By: Chuck Petrie, Blue Medora
Storage can be difficult to troubleshoot. Maybe the hardest question is, should we even be blaming storage right now? In vRealize Operations, management packs can be tightly integrated with the virtual layer. The Management Pack for NetApp Storage provides a holistic view of the virtual layer and storage so you can understand performance bottlenecks. You can identify if the bottleneck is in storage, but at the same time where the traffic is coming from in the virtual layer. This blog will walk you through some of the options for troubleshooting NetApp with vRealize Operations.

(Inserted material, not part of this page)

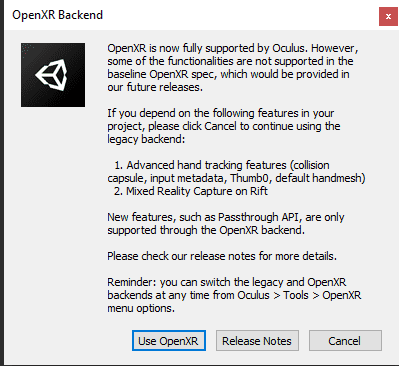Select the 'If you depend on' paragraph
This screenshot has height=366, width=399.
[x=224, y=126]
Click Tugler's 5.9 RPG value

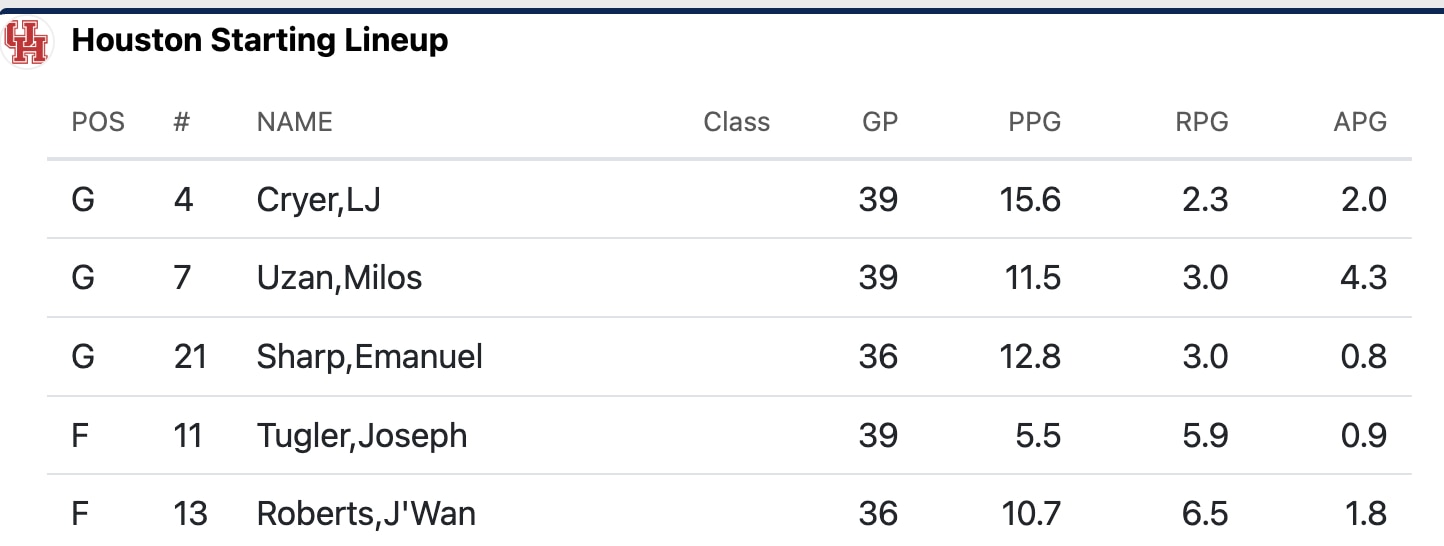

Figure 1 – View of the NetApp Relationships
Before I start, I want to note that this Management Pack ties directly into OnCommand Unified Manager via API Services to provide performance metrics, relationships, and events. In Figure 1 we can see the relationships in a NetApp system. Data is shown from the cluster all the way down to the disk. Out of the box, the Management Pack offers 14 dashboards, 25 views, and over 700 metrics.
Figure 2 – NetApp Storage Topology dashboard
Custom dashboards offer at-a-glance views into your NetApp environment as we can see in Figure 2. In this example, I have selected a NetApp volume. The volume to VM relationship is brought into focus throughout the stack. Details on the volume are provided in the Health Tree, Metric Sparklines, and Metric Graph widgets. The volume is in a healthy state, but we should investigate the Aggregate, System, and Cluster based on the red statuses (critical) shown in the relationship map.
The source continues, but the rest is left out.